OpenAI apparaît comme lauréat du premier prix de mathématiques d’un million de dollars créé par Justin Sun pour sa preuve Navier-Stokes, mais la récompense n’a toujours pas été réclamée, alors que le groupe a également renoncé à solliciter le prix du Clay.

Points clés

  • Le dépôt associé au prix de Sun indique que la contribution d’OpenAI sur Navier‑Stokes est résolue, éligible au versement et toujours non réclamée.

  • OpenAI affirme qu’environ 10 000 agents d’IA ont travaillé près de 88 heures avant que GPT‑6 Astra ne passe 17 heures supplémentaires à formaliser et vérifier la preuve.

  • Le Clay Mathematics Institute considère encore le problème Navier‑Stokes comme ouvert, le temps d’examiner rigoureusement le résultat annoncé.

Le prix OpenAI

Le nouveau prix de Sun a décerné son premier chèque d’un million de dollars à l’équipe de recherche d’OpenAI pour sa résolution de l’équation de Navier‑Stokes en trois dimensions. Le registre public sur GitHub signale le problème comme résolu et éligible au versement. Pourtant, la somme n’a pas été réclamée.

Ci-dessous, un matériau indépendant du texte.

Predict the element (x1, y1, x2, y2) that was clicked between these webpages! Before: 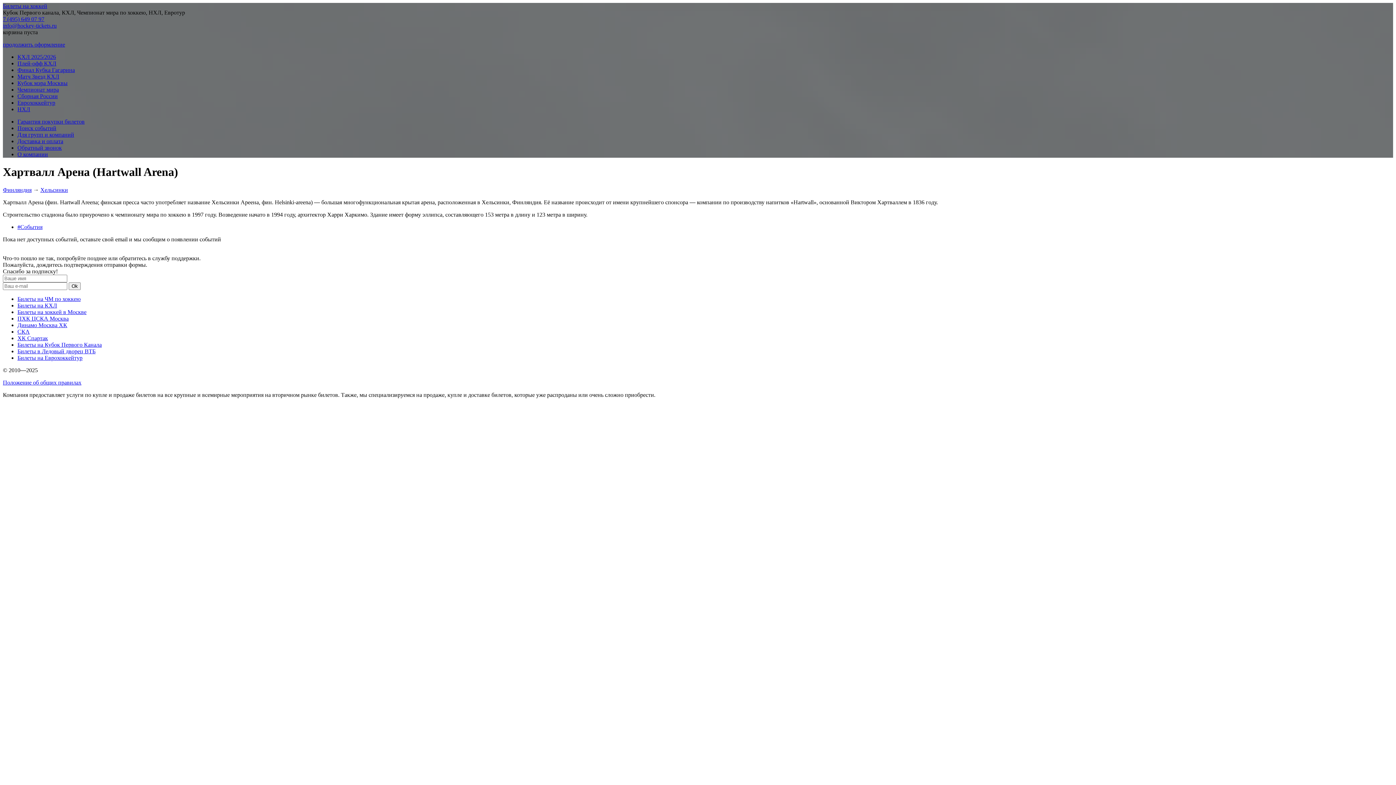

OpenAI a rendu publique sa démonstration le 8 septembre, en expliquant qu’environ 10 000 agents avaient travaillé durant près de 88 heures, avant que GPT‑6 Astra ne consacre 17 heures supplémentaires à formaliser et vérifier la preuve dans l’assistant de preuve Lean. Le groupe a précisé qu’il ne comptait pas solliciter le « Millennium Prize » de 1 million de dollars rattaché au problème par le Clay Mathematics Institute.

L’Institut Clay maintient pour l’heure le problème au statut « actif ». Le 11 septembre, il a indiqué que l’annonce d’OpenAI semblait régler la question, tout en rappelant que son règlement impose une évaluation approfondie avant toute décision sur un prix. Cette procédure est encore en cours. Le prix distinct de Sun repose, lui, sur des preuves vérifiables par machine et a nommé l’équipe d’OpenAI sans attendre le traditionnel processus d’examen par les pairs.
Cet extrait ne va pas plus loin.